- What is expected: Every line below between the one holding "The image size" and the one holding "This screenshot has width=868, height=443.", inclusive, should be copied exactly, and no other line.

- Provided data:
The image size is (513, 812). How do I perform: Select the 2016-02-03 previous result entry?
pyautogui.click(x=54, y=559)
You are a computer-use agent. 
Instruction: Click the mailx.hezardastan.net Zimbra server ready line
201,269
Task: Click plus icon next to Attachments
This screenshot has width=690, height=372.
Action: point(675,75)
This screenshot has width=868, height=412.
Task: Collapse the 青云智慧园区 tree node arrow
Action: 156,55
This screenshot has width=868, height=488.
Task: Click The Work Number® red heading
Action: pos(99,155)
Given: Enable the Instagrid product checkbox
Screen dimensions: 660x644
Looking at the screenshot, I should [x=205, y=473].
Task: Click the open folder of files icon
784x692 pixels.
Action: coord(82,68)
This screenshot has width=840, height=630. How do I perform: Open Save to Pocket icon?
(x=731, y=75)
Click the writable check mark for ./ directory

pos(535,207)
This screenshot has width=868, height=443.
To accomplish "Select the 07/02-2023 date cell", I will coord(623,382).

---

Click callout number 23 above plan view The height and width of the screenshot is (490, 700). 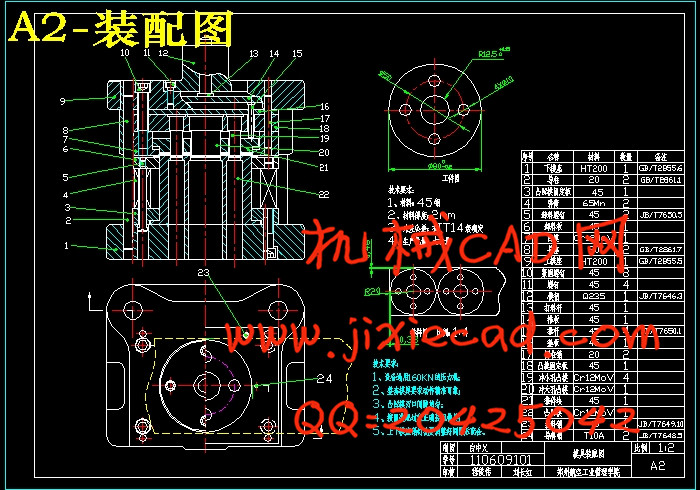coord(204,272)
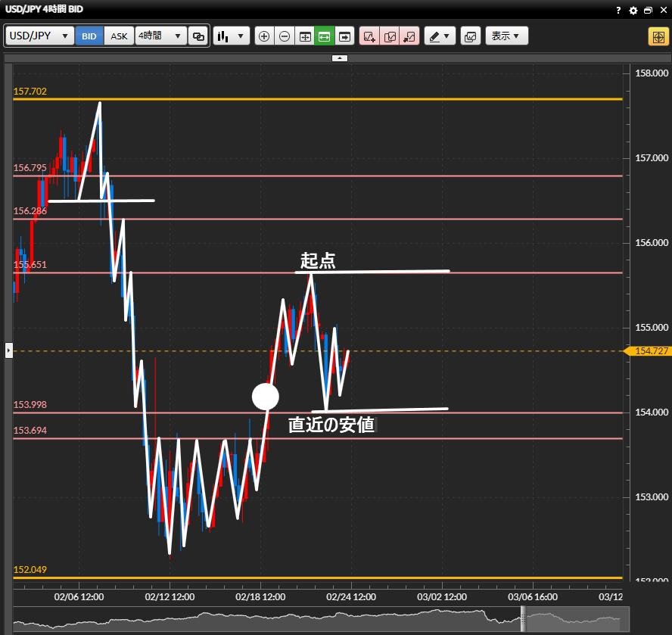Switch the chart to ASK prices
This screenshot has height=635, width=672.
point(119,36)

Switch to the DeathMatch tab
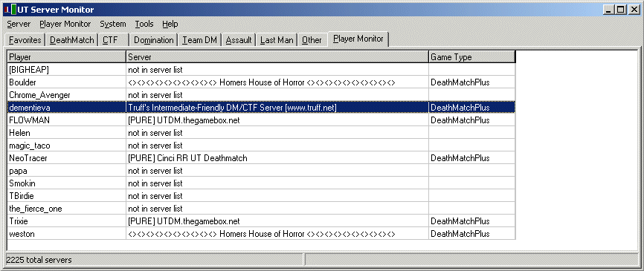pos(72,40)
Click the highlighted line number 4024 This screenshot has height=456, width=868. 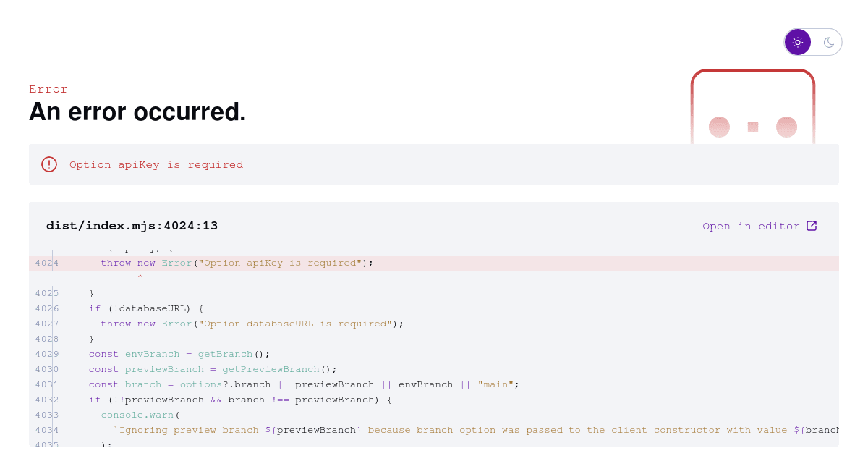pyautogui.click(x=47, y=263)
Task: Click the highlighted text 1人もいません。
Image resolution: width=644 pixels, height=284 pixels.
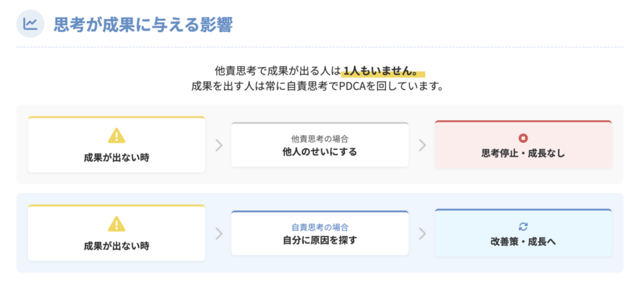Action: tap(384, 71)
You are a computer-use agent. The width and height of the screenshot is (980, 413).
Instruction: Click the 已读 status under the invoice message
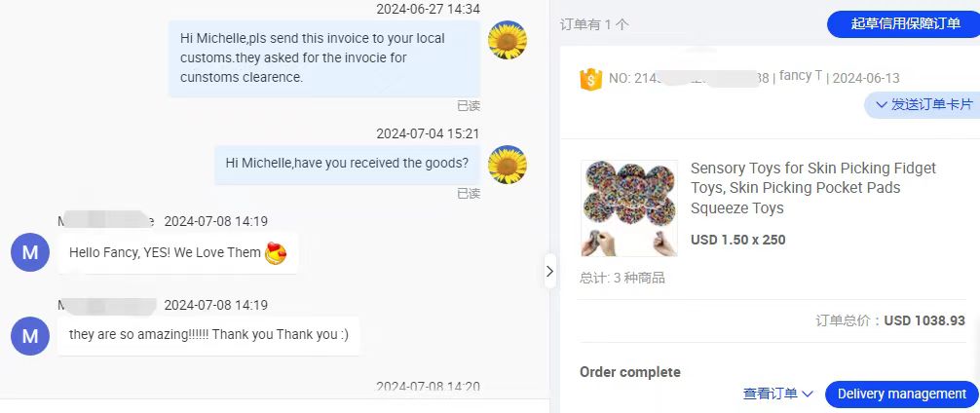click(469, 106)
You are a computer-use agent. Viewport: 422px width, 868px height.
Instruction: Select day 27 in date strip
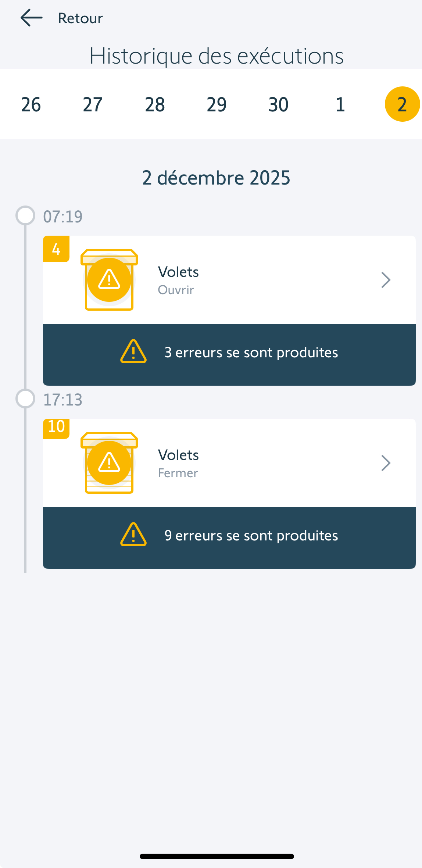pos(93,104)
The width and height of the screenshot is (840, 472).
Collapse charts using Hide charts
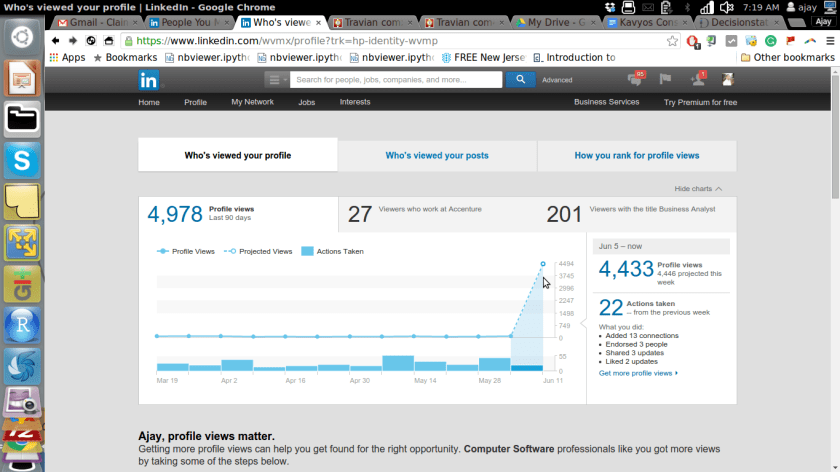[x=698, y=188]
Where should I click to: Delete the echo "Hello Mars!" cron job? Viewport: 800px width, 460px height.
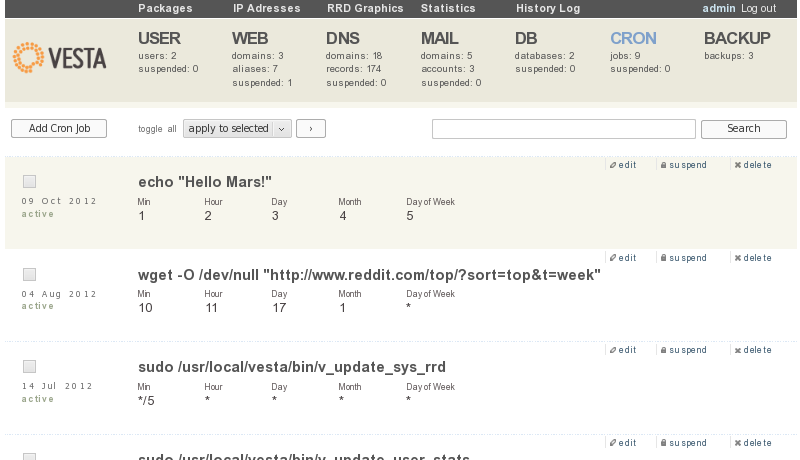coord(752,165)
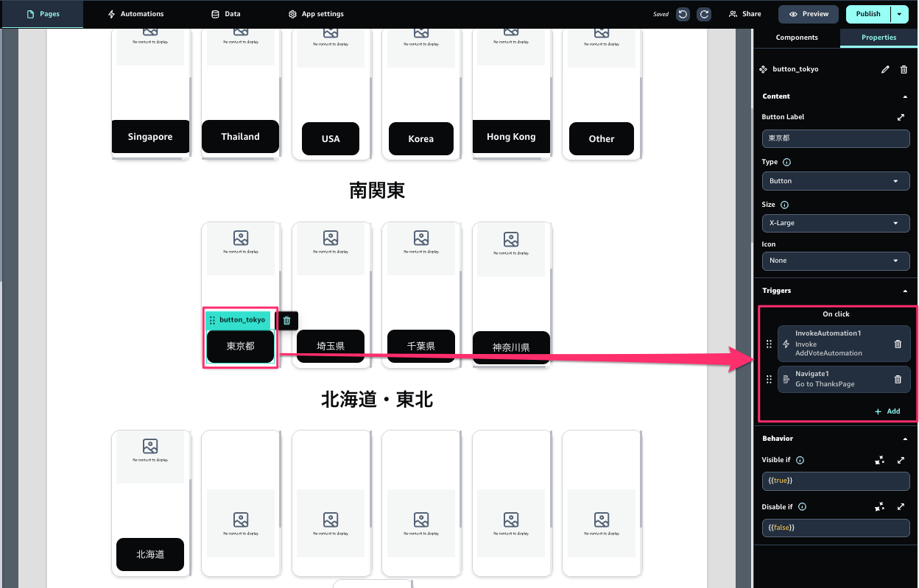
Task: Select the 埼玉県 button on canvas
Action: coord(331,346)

- Worked solution:
The image size is (513, 812). How do I perform: Select the 2016-02-03 previous result entry?
pyautogui.click(x=54, y=559)
You are a computer-use agent. 
Instruction: Click the mailx.hezardastan.net Zimbra server ready line
201,269
Task: Click plus icon next to Attachments
This screenshot has width=690, height=372.
Action: point(675,75)
This screenshot has width=868, height=412.
Task: Collapse the 青云智慧园区 tree node arrow
Action: 156,55
This screenshot has width=868, height=488.
Task: Click The Work Number® red heading
Action: pos(99,155)
Given: Enable the Instagrid product checkbox
Screen dimensions: 660x644
Looking at the screenshot, I should [x=205, y=473].
Task: Click the open folder of files icon
784x692 pixels.
Action: coord(82,68)
This screenshot has width=840, height=630. How do I perform: Open Save to Pocket icon?
(x=731, y=75)
Click the writable check mark for ./ directory

pos(535,207)
This screenshot has width=868, height=443.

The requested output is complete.